My first six months as a Chief Design Officer

My first six months as a Chief Design Officer

Where to begin?

When I was approached back in November 2017 to look over and direct the whole creative and design process, I was clueless about what to do. The reason is not far-fetched; I had little or no managerial experience. I knew what the responsibilities were and this made me worry about what to do if my actions or inactions cause the business to shut down. It’s a huge weight on anyone’s shoulders, but then again when I think about how far I’ve come, and the experiences I’ve gathered over the years, I had to brace up and take up the challenge. I accepted the role and started a week later.

So who is a Chief Design Officer and what does he do?

To be honest, I had no idea what a Chief Design Officer was. I had heard of the term from large companies such as Apple and Pepsi, who created the role within their organization for a creative lead to sit on the board of directors. So that night, I was on google reading up on what the exact responsibilities of the role are.

John V Willshire, founder at Innovation Studio Smithery explains the role as follows:

“A CDO can spearhead the radically disruptive design-thinking that’s required for our world today. Design was mistakenly thought to be about making things pretty, rather than making them work. Now, good businesses are looking again to re-orientate themselves around their customers. A great Chief Design Officer will have that gift of being able to look at whatever it is your business is doing as if…encountering that for the first time and understand what will happen next in the market, rather than what the business wishes will happen.”

This was a succinct explanation that gave me a little insight into the role and what to expect. I have a 10% share in the company, so that puts me on the board. In my understanding, my role is a combination of a Marketing Director and Creative Director. Now that I know about the role and its responsibilities, I was confident to start building the company and landing those big clients.

What have I learned?

I’ve been a graphic designer, UI and web developer for 8 years now, so it is safe to say I’ve got some good experience under my belt. After so many years I feel that I was overkilled to be doing social media images and brochures, letterheads, business cards, etc. I realized I could hand over the small but tedious tasks to the junior designers; they do the work, while I sign off on it and suggest final changes.

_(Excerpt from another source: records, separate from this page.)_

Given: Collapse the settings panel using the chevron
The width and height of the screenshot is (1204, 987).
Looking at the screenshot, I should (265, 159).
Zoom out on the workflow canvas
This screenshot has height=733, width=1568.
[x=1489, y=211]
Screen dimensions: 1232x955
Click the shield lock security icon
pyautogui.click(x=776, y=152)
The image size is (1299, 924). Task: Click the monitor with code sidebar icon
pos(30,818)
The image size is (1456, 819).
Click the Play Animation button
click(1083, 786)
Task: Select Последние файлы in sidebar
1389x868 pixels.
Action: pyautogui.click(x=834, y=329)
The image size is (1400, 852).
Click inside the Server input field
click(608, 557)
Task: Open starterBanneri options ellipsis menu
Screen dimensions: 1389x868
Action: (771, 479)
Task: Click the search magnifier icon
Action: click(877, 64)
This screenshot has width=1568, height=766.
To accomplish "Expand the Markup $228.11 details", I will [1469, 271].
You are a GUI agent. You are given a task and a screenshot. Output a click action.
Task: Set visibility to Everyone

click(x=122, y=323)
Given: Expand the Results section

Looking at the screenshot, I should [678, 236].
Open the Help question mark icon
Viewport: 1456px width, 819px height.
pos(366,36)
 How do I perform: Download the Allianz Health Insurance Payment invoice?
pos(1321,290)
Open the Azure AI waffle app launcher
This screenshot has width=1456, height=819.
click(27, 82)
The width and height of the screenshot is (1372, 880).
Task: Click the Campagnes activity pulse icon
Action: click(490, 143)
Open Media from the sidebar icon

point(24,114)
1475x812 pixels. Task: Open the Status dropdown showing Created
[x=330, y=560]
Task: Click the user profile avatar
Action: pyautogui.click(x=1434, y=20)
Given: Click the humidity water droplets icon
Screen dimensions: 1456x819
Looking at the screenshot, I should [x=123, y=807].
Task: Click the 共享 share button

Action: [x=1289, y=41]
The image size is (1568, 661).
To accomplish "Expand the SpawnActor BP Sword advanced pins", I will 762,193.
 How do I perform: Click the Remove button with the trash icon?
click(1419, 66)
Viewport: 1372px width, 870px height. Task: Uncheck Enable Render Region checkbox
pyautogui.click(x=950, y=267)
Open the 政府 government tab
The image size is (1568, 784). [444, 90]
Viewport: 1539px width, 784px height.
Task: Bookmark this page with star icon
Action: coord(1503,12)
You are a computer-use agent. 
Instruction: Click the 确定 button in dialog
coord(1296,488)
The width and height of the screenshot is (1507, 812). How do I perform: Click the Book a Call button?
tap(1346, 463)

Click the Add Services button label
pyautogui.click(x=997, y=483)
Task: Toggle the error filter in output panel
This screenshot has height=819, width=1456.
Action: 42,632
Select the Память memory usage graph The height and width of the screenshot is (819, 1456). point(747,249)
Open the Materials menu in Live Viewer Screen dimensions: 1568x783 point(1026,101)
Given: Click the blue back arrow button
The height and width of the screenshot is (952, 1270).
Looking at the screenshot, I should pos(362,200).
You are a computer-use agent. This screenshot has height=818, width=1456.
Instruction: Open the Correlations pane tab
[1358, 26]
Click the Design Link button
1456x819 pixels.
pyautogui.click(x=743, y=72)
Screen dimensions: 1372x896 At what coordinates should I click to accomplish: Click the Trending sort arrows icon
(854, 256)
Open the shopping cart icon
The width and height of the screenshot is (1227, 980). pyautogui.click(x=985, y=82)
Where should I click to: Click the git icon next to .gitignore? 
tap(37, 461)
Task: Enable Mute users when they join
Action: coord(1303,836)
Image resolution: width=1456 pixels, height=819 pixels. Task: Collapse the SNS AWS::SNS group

I find it really exciting being able to take full control of the entire process. I was able to convey my ideas and innovations into brand/marketing strategies and pitch them to prospective clients, so they knew the vision I had for their company. While I was building relationships with partnering businesses, I was also liaising with printers, and nailing down the logistics of getting print collateral to the client’s hand or deploying the digital work to the web.

This leadership role has really allowed me to excel and build a completely efficient system and process that gets a project from ideation to reality.

My advice to others taking on a CDO role

I must confess that it hasn’t been easy, especially when dealing with middlemen such as sales agents for a project. These people know nothing about design and can request for changes in the marketing or brand strategy that will completely put off your schedule as they don’t understand the logistics of design collateral.

Establishing a good and cordial relationship with direct clients is very important. This way, you will be able to back your ideas and decision and brush off any third party trying to pull strings on a project. At the end of the day you’re hired because of your output and the value you bring, and as a leader, it is important to make it clear to all parties why you have a decision and give evidence on how it will help the client.

This role isn’t for everyone; you need to have the skills to make timely creative decisions, and at the same time build a good relationship with clients. Don’t forget these people are paying you to make them money, so if their projects don’t succeed you’re going to be the first person they blame!